Role of autophagy in regulation of genome stability.

Abstract

Genomic instability is a fundamental component of cancer and aging. Defects in autophagy, a lysosome-mediated degradation pathway, have recently been associated with genomic instability but the exact mechanisms underlying this association remain ill-defined. Here, we have identified a role of autophagy in the regulation of genome stability through the modulation of condensin I, a nuclear complex that drives chromosome condensation during mitosis. CAP-G, a condensin I regulatory subunit, was found to be indirectly influenced by the activity of autophagy. We observed a distinct reduction in CAP-G levels in autophagy-deficient cells. This suggests that the physiological functions of condensin I in facilitating the condensation of mitotic chromosomes during mitosis and in DNA repair may be compromised when autophagy becomes defective thereby contributing to genome alterations.

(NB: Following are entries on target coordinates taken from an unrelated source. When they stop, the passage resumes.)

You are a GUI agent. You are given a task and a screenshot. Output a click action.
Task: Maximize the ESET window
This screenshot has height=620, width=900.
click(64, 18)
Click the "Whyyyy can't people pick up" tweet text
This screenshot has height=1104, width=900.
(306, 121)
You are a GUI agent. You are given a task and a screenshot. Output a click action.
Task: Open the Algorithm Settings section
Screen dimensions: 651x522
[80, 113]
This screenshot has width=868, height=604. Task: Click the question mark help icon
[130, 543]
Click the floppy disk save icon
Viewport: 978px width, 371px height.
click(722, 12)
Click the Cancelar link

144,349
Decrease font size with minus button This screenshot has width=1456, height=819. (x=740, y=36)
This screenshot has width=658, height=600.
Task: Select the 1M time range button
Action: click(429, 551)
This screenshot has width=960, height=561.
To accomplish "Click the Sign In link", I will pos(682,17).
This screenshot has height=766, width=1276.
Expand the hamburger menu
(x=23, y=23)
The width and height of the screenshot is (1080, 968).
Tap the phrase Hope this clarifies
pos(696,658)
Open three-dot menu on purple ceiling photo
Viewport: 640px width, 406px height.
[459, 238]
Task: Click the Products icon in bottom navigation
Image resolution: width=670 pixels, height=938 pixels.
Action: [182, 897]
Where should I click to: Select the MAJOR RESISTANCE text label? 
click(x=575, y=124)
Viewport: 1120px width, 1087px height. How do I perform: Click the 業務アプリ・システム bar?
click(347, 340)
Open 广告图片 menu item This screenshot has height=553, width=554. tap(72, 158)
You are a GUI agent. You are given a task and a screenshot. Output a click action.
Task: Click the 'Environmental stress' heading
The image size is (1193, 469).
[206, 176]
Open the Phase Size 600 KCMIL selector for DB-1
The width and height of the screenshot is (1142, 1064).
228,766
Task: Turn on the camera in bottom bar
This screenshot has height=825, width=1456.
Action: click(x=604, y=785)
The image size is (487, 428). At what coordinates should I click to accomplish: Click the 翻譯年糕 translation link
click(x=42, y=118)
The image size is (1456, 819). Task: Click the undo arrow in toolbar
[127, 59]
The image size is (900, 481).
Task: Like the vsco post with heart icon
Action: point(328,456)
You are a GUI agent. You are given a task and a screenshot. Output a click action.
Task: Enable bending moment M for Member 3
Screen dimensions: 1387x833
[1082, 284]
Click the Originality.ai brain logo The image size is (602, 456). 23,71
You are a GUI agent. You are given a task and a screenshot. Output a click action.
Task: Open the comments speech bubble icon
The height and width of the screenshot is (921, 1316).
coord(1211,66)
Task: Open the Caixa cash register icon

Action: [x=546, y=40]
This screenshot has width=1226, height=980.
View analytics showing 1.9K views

In support of this, we have observed higher susceptibility towards DNA damage and abnormal mitotic chromosome structures in autophagy-deficient cells. Our preliminary results also indicate a perturbation of condensin I-related DNA damage responses. Thus, autophagy deficiency may result in dysregulation of condensin I which causes both aberrant mitotic condensation and compromised DNA repair mechanisms, both of which contribute greatly to genomic instability.